2. All truncation methods are heuristic. Also the new statistical method proposed here is heuristic, as the authors admit. An example presented in Table 1 looks nice, and should be regarded as some justification; however the novel method's disagreement with most other methods (in Table 2) raises the suspicion that the performance of the new method, once scrutinized by some performance criterion on real data, may be bad. The authors are aware of this point and they suggest using their method as an upper bound criterion, with which to decide if their proposed 'consensus dimension' makes sense. This, by itself, has a very limited advantage.

3. The abstract does not represent faithfully the paper. The new method is based on an 'entropy' measure but this is not really Shannon entropy because no probability is involved. It gives the impression that the new method is based on some 'truth' whereas others are ad-hoc which, in our opinion, is wrong (see item 2 above). We suggest that once this paper is recognized as a review paper the abstract will reflect the broad review work done here.

4. Some methods are described in the body of the article (e.g., broken stick model), while others are moved to the appendix (e.g., portion of total variance). This separation is not clear. Unifying these two sections can contribute to the paper readability.

In conclusion, since the authors admit that information dimension cannot serve as a stopping criterion for PCA compression, this paper should not be regarded as promoting a useful truncation method. Nevertheless, we believe that it may be very useful and informative in reviewing and describing the existing methods, once the modifications mentioned above are made. We believe this could then serve well the interested mathematical biology community.

### Answers to Horn's and Varshavsky's review

We would like to thank the reviewers for their careful reading of our manuscript and their positive criticisms. We have modified our manuscript and follow most of their recommendations.

Specifically, we answer each comment by the reviewer:

1. The status of the paper as a review or a regular article.

It is true that the paper contains a comprehensive survey of the literature and many references. Nevertheless, we believe that the article contains sufficiently many new results to be seen as a regular journal article. Both the modified broken-stick method and the information dimension are new and important results for the field of cDNA analysis.

2. The main criticism of the paper is that we did not test the performance of the different methods against some benchmark.

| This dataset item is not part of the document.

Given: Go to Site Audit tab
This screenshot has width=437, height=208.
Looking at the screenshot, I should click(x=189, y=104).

To answer this problem we performed extensive benchmarking of the different methods against noisy simulated data for which the true signal and its dimension was known. We have added this analysis in the paper where we provide an explicit example. This example clearly establishes our previous claim that the information dimension provides a useful upper bound for the true signal dimension (whereas other traditional methods such as Velicer's underestimate the true dimension). Upper bounds are extremely important in data analysis as they provide a reference point with respect to which other methods can be compared.

3. The abstract does not represent the paper.

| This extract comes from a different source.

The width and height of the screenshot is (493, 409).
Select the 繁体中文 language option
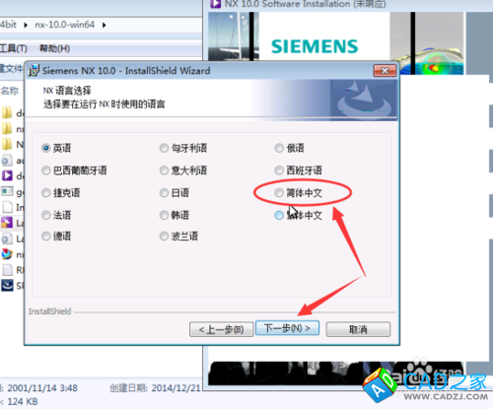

We did modify the abstract to clarify the relationship of information dimension that we propose with respect to other methods (it is also a heuristic approach!). Now, with the added analysis and wording, we believe that the abstract is indeed a faithful representation of the paper.

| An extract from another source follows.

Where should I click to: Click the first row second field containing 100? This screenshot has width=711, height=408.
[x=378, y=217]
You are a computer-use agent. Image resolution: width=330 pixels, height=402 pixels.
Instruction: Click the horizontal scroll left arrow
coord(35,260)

4. Some methods appear in the appendix.

Indeed, the methods presented in the appendix are the one that we review. Since we present a modification of the broken-stick method along with a new heuristic technique, we believe it is appropriate to describe the broken-stick method in the main body of the text while relegating other known approaches (only used for comparison) to the appendix. Keeping in mind that this is a regular article rather than a review, we believe it is justified.